Writing in the Journal of Antimicrobial Chemotherapy, Torok and Peacock say the answer is yes: "...we believe that rapid whole bacterial genome sequencing has the potential to transform diagnostic clinical and public health microbiology in the not too distant future."
I am more skeptical and think the value of whole genome sequencing will be limited:
ID/Speciation: Genome sequencing is overkill. All the DNA information needed to speciate an isolate is contained in its ribosomal RNA genes. PCR and oligonucleotide hybridization methods return gold standard speciation results now.

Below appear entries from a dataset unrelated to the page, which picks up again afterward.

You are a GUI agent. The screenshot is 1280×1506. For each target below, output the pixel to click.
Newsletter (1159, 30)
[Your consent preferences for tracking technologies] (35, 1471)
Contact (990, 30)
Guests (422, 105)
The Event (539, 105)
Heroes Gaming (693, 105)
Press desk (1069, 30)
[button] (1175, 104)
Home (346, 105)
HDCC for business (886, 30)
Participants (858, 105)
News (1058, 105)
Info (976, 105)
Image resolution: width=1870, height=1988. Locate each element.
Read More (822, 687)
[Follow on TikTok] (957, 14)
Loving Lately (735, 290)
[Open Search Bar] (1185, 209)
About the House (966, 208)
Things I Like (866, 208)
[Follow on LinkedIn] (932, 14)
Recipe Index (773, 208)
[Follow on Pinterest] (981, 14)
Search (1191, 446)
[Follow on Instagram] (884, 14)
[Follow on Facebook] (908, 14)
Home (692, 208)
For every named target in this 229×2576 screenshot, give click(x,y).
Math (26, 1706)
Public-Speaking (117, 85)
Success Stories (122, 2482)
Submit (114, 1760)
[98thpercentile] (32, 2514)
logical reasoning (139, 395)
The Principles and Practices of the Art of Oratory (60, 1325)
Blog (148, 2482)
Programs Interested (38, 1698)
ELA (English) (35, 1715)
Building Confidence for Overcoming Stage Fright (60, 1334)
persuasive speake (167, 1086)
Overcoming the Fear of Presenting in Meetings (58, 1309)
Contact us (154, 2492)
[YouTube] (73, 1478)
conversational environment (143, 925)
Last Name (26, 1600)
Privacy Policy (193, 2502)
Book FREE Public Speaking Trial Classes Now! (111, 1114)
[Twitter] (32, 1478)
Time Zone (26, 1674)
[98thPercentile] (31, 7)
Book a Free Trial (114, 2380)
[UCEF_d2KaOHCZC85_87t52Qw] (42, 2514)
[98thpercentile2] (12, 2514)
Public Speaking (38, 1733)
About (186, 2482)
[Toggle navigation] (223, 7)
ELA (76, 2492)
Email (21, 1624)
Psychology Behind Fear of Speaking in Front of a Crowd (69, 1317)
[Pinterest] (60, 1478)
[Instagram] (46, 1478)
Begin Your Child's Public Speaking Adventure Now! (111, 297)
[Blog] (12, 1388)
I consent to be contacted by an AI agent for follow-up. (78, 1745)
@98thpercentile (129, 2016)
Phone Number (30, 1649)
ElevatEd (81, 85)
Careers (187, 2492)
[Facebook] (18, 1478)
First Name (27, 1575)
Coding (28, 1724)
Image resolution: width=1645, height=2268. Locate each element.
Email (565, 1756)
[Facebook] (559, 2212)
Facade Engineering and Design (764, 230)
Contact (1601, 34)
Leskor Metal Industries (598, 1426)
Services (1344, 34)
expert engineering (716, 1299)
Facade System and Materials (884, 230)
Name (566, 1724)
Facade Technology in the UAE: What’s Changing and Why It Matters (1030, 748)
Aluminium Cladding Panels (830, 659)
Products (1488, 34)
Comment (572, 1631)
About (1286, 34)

Additional sequence information will just be noise.
Epidemiology: Probably the best use of WGS information, as the additional sequence data allow the spread and evolution of strains to be tracked. This has already happened in the case of the KPC outbreak at NIH, and will become more common.
Resistance and susceptibility testing: A seductive but terrible idea. The response of bacteria to antibiotics is a complex phenotype, involving many genes. Reliably predicting this response would require a thorough understanding of the actions of all these genes. Even more difficult, it would require us to be able to predict the effect of various mutations in these genes on their activity. For example, a point mutation that changes the amino acid sequence of a metallo beta lactamase could make it more active, less active, or have no effect at all. There are billions of possible mutations in hundreds of genes that would have to be accounted for in order to reliably predict antibiotic response. This is not going to happen soon, or probably ever. More to the point, what actionable information would WGS provide that phenotypic susceptibility testing does not?
Don't get me wrong, I love this technology. I wish it had been around when I was in grad school - synthesizing oligos manually and then sequencing them by the Maxam-Gilbert method was some of the most tedious lab work I've ever done. But the application of WGS to clinical microbiology is likely to be much more hype than substance. Even the epidemiological applications could potentially be done just as well by much more old-fashioned methods such as phage typing (if anyone still knew how to do this). Just because it's new doesn't mean it's better.